### Task requirements:
Please state how many of the lines below contain the string "width", giving only the number.

### Information given:
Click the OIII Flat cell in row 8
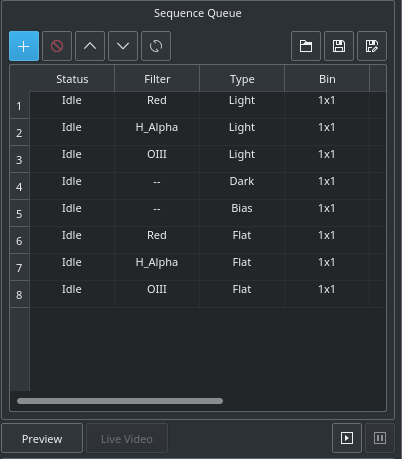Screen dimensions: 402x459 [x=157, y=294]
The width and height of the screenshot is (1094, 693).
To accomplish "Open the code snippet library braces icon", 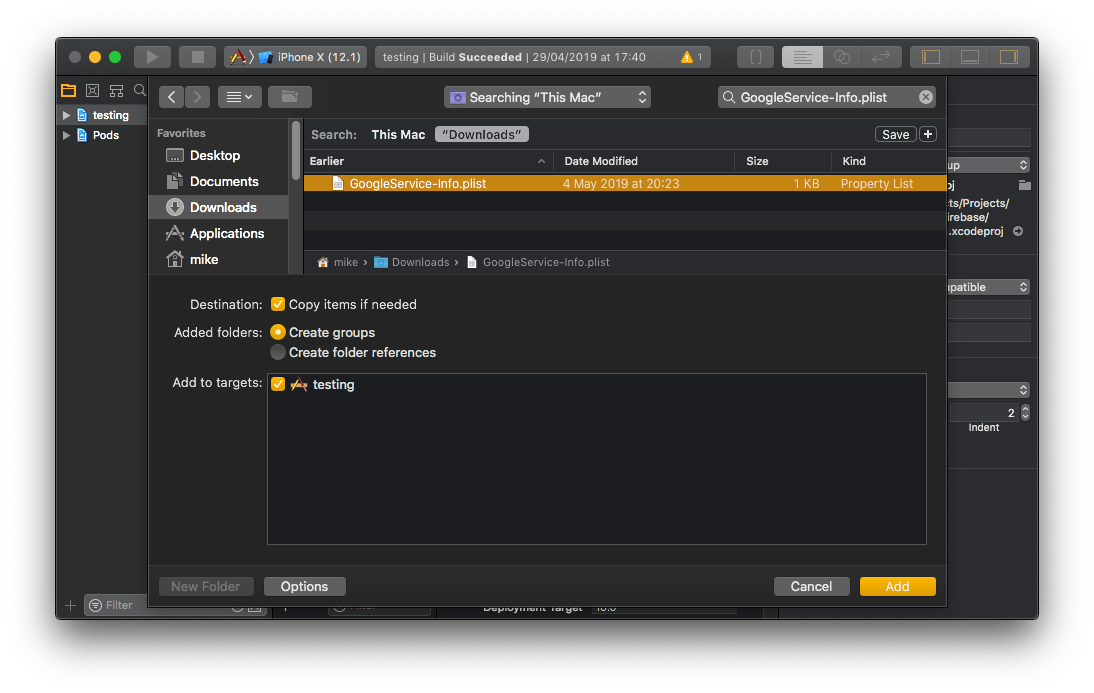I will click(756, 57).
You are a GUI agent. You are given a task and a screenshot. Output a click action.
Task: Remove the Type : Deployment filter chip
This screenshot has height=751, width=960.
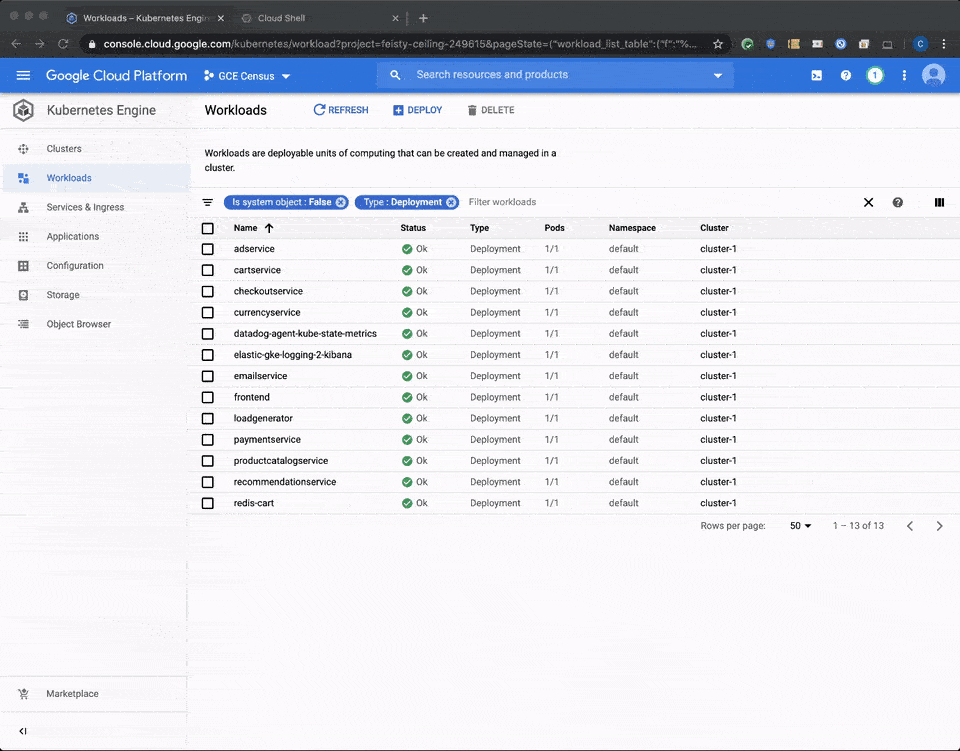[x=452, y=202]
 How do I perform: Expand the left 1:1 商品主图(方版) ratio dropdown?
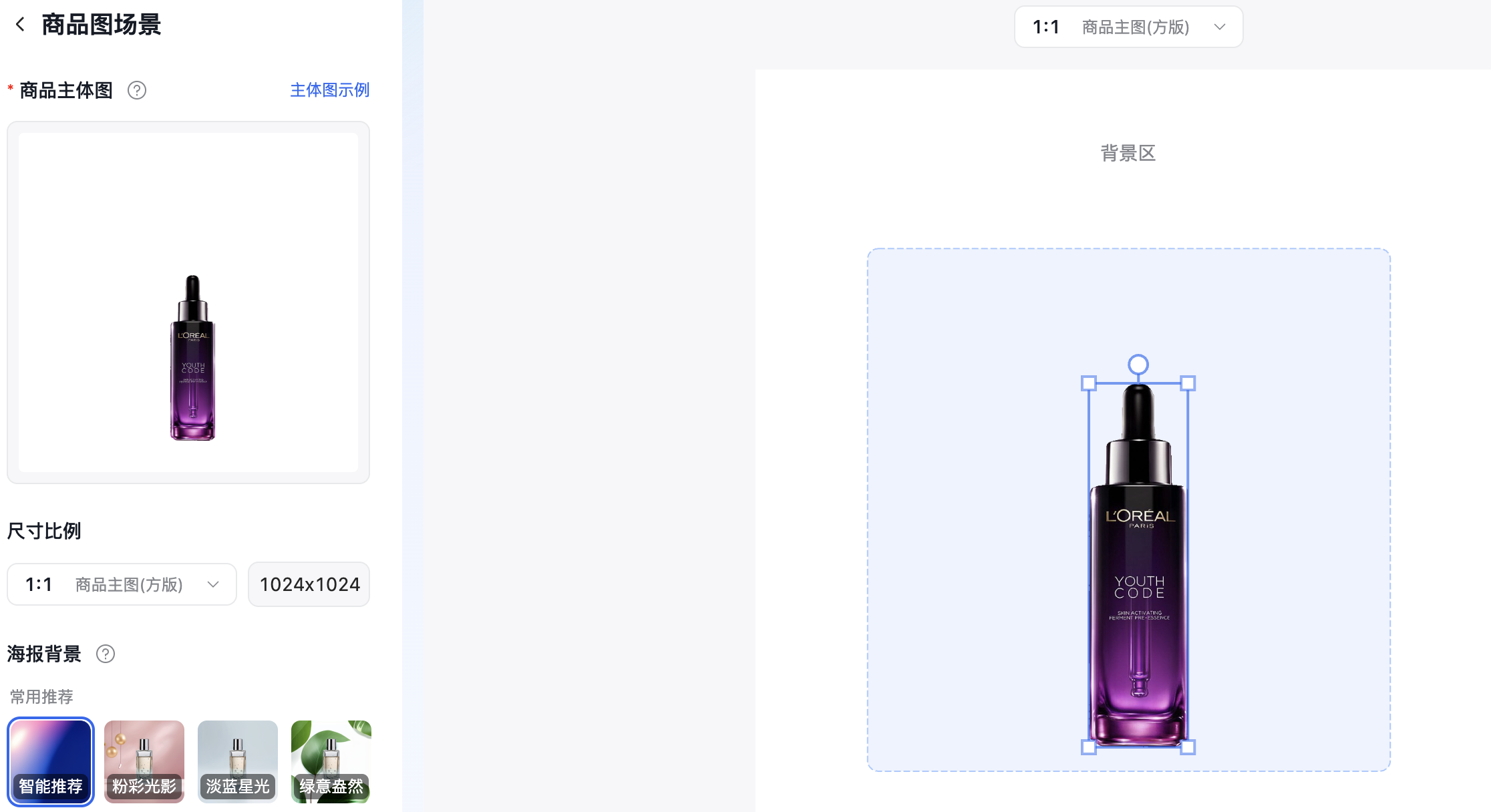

### Worked solution:
2